Fourteen images from Mama are being presented at Buxton as part of the veil, an exhibition curated by Hannah Presley that explores memory and identity through a collection of photography, film, fibre art, printmaking and sculpture by Grzeszykowska as well as artists Hayley Millar Baker, Hannah Gartside, Glenda Nicholls, Lisa Waup and Lena Yarinkura.

Grzeszykowska grew up in Warsaw and studied at the Academy of Fine Arts at a time when the city had only one private gallery, the avant garde Foksal Gallery, which was established in 1966. As she was graduating in 1999, just 10 years after the collapse of the Eastern Bloc, Warsaw’s contemporary art scene was beginning to bloom. Representatives from the nascent gallery Raster came by the art school, scouting for students to represent.

“It was annoying!” she says, laughing at how naive she had been. “At the time, we didn’t understand what that could mean for us as working artists. But then we saw some artists they worked with, like Wilhelm Sasnal, becoming very successful. Suddenly we could imagine a future as full-time artists, without having to do practical jobs too.”

Grzeszykowska has always used her body as her medium for expression – in part, she says, for “practical reasons”. She admits she is a “control freak” and finds it easiest to work by herself.

Her early works were her “way of trying to understand my place in this new world.” One way was by inserting herself into the canon of feminist art history, which she first did in Untitled Film Stills 2006, a series she describes as “a precise and truly Warsaw remake” of Cindy Sherman’s photographs. “I essentially erased Cindy Sherman from the pictures by inserting my own body. But it’s also a self-erasure or symbolic ‘art suicide’ because no one really sees me. What remains is still Cindy Sherman.” She now feels it was “quite brave”: “It was my way of saying, ‘I can be Cindy Sherman too.’ I was very young, and I wanted to be her.”

Grzeszykowska’s Mama series inside the veil, at the Buxton Contemporary, the University of Melbourne
Grzeszykowska’s Mama series inside the veil, at the Buxton Contemporary, the University of Melbourne. Photograph: Christian Capurro

Much of her oeuvre feels cinematic. An eerie picture from Mama, taken through a crack in the bathroom door, shows Francziska’s hands reaching towards the doll’s back and neck. But just as Hitchcock used humour to express darkness and violence, there’s something comical in the image, too. Who hasn’t wanted to strangle their mother, at least once?

“I see my works as tragicomedies,” Grzeszykowska says. “I don’t want my work to be only serious or only sad. Life is already sad enough! But even in sadness, somehow there’s space for humour. That’s how we get distance, and with distance comes insight … The sadness can be funny.

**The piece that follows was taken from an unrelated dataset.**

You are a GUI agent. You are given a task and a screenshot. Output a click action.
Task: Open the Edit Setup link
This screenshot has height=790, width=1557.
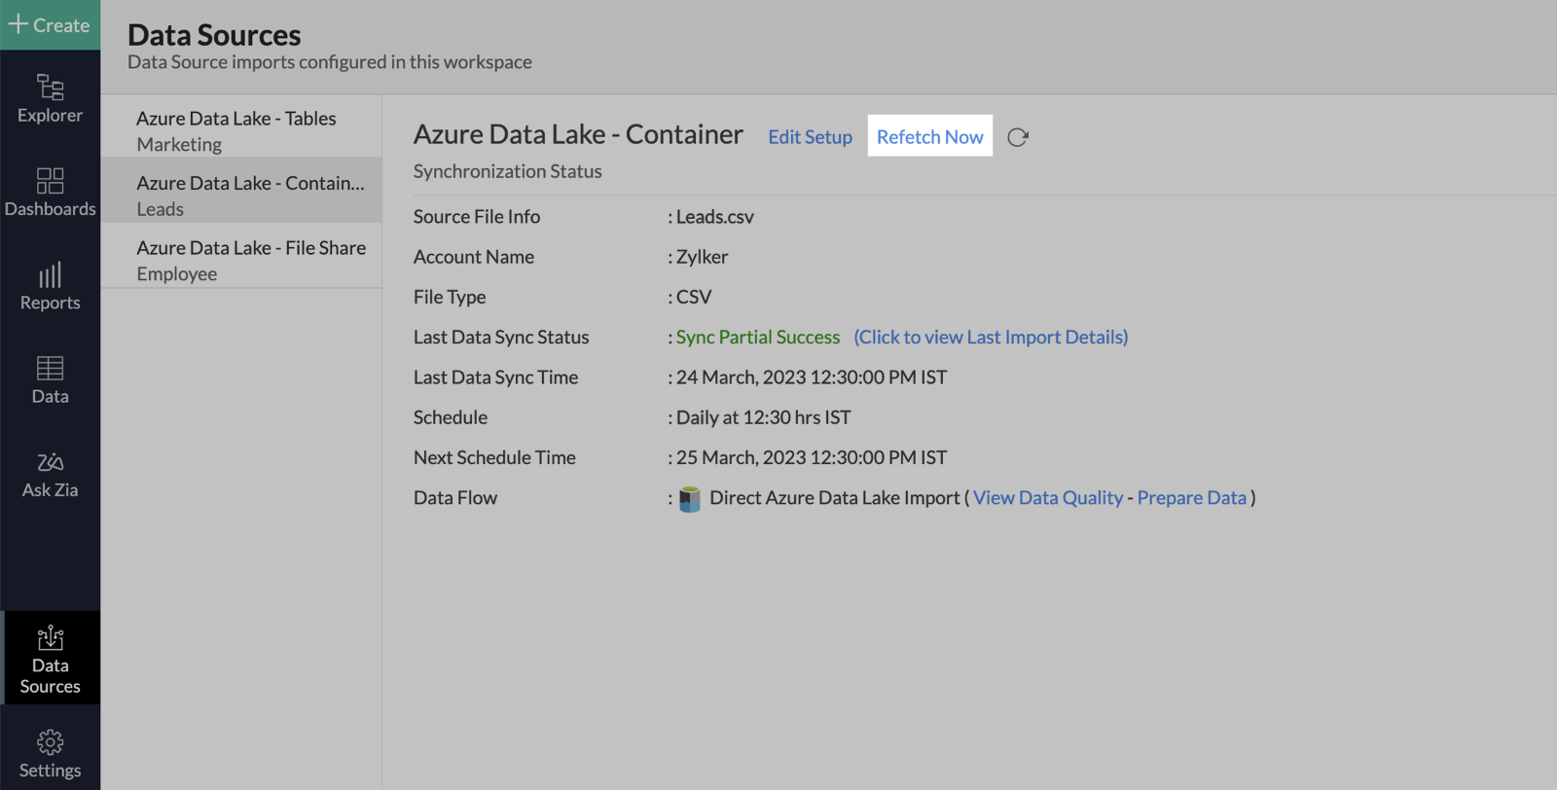coord(810,137)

This constant search for perspective is part of my work, especially the existential, philosophical side. I don’t like the uncertainty of life, not knowing what comes next. But when I use that feeling in my work, I regain some control over it. It becomes a strategy, a way of coping.

Aneta Grzeszykowska’s Mama #34.
Aneta Grzeszykowska’s Mama #34. Photograph: Aneta Grzeszykowska

The life of an artist is a privilege, she says: “There’s this special thing about art, at least from my perspective: if something is really difficult in your real life, it can actually become very good for your work.”

  • The veil runs from 27 June until 1 November at Buxton Contemporary, Melbourne; entry is free.